__Exercise__: Output each entry exactly; skip nothing.

*** Opening Data supplied ***

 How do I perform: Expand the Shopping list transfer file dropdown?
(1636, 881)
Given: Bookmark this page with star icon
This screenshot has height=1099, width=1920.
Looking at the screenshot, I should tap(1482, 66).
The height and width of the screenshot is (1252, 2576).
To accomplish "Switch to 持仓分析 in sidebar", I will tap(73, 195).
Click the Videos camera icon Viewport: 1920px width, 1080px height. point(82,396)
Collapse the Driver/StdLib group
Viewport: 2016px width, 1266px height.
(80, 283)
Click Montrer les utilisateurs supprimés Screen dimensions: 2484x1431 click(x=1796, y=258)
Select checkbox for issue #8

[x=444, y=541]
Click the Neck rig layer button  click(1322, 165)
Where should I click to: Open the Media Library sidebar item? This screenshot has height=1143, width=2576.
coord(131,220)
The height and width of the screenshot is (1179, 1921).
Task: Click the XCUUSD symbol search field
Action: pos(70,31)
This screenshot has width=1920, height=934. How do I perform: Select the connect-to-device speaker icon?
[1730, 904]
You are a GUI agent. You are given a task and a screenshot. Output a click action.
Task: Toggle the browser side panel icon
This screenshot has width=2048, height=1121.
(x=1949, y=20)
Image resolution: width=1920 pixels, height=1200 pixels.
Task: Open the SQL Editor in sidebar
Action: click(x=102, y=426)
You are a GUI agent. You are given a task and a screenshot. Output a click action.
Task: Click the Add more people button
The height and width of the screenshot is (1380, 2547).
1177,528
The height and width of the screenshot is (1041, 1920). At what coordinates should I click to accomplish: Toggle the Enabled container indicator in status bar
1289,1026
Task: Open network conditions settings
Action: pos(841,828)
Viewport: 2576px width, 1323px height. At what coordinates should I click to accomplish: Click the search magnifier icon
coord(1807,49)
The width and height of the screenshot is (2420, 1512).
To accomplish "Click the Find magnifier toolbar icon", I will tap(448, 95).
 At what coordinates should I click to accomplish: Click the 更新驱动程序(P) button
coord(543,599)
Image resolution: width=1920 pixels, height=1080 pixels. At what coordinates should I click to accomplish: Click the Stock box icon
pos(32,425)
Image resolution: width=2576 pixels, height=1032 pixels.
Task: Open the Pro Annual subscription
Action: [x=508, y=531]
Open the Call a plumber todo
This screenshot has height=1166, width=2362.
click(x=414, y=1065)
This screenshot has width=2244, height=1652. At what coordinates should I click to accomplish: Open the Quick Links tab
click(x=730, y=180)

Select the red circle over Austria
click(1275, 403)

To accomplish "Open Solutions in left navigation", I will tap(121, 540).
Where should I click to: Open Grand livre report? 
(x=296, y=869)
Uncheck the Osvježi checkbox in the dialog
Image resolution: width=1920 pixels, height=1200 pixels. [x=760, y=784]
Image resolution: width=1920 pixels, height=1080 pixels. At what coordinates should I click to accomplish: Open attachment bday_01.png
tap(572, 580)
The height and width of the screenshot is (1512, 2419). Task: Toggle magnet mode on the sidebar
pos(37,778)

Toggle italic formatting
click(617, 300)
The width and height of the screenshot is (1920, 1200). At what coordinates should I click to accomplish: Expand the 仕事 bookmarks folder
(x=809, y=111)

*** Closing Data supplied ***

__Response below__:
 How do I perform: Expand the Shopping list transfer file dropdown?
(1636, 881)
Given: Bookmark this page with star icon
This screenshot has height=1099, width=1920.
Looking at the screenshot, I should tap(1482, 66).
The height and width of the screenshot is (1252, 2576).
To accomplish "Switch to 持仓分析 in sidebar", I will tap(73, 195).
Click the Videos camera icon Viewport: 1920px width, 1080px height. point(82,396)
Collapse the Driver/StdLib group
Viewport: 2016px width, 1266px height.
(80, 283)
Click Montrer les utilisateurs supprimés Screen dimensions: 2484x1431 click(x=1796, y=258)
Select checkbox for issue #8

[x=444, y=541]
Click the Neck rig layer button  click(1322, 165)
Where should I click to: Open the Media Library sidebar item? This screenshot has height=1143, width=2576.
coord(131,220)
The height and width of the screenshot is (1179, 1921).
Task: Click the XCUUSD symbol search field
Action: pos(70,31)
This screenshot has width=1920, height=934. How do I perform: Select the connect-to-device speaker icon?
[1730, 904]
You are a GUI agent. You are given a task and a screenshot. Output a click action.
Task: Toggle the browser side panel icon
This screenshot has width=2048, height=1121.
(x=1949, y=20)
Image resolution: width=1920 pixels, height=1200 pixels.
Task: Open the SQL Editor in sidebar
Action: click(x=102, y=426)
You are a GUI agent. You are given a task and a screenshot. Output a click action.
Task: Click the Add more people button
The height and width of the screenshot is (1380, 2547).
1177,528
The height and width of the screenshot is (1041, 1920). At what coordinates should I click to accomplish: Toggle the Enabled container indicator in status bar
1289,1026
Task: Open network conditions settings
Action: pos(841,828)
Viewport: 2576px width, 1323px height. At what coordinates should I click to accomplish: Click the search magnifier icon
coord(1807,49)
The width and height of the screenshot is (2420, 1512).
To accomplish "Click the Find magnifier toolbar icon", I will tap(448, 95).
 At what coordinates should I click to accomplish: Click the 更新驱动程序(P) button
coord(543,599)
Image resolution: width=1920 pixels, height=1080 pixels. At what coordinates should I click to accomplish: Click the Stock box icon
pos(32,425)
Image resolution: width=2576 pixels, height=1032 pixels.
Task: Open the Pro Annual subscription
Action: [x=508, y=531]
Open the Call a plumber todo
This screenshot has height=1166, width=2362.
click(x=414, y=1065)
This screenshot has width=2244, height=1652. At what coordinates should I click to accomplish: Open the Quick Links tab
click(x=730, y=180)

Select the red circle over Austria
click(1275, 403)

To accomplish "Open Solutions in left navigation", I will tap(121, 540).
Where should I click to: Open Grand livre report? 
(x=296, y=869)
Uncheck the Osvježi checkbox in the dialog
Image resolution: width=1920 pixels, height=1200 pixels. [x=760, y=784]
Image resolution: width=1920 pixels, height=1080 pixels. At what coordinates should I click to accomplish: Open attachment bday_01.png
tap(572, 580)
The height and width of the screenshot is (1512, 2419). Task: Toggle magnet mode on the sidebar
pos(37,778)

Toggle italic formatting
click(617, 300)
The width and height of the screenshot is (1920, 1200). At what coordinates should I click to accomplish: Expand the 仕事 bookmarks folder
(x=809, y=111)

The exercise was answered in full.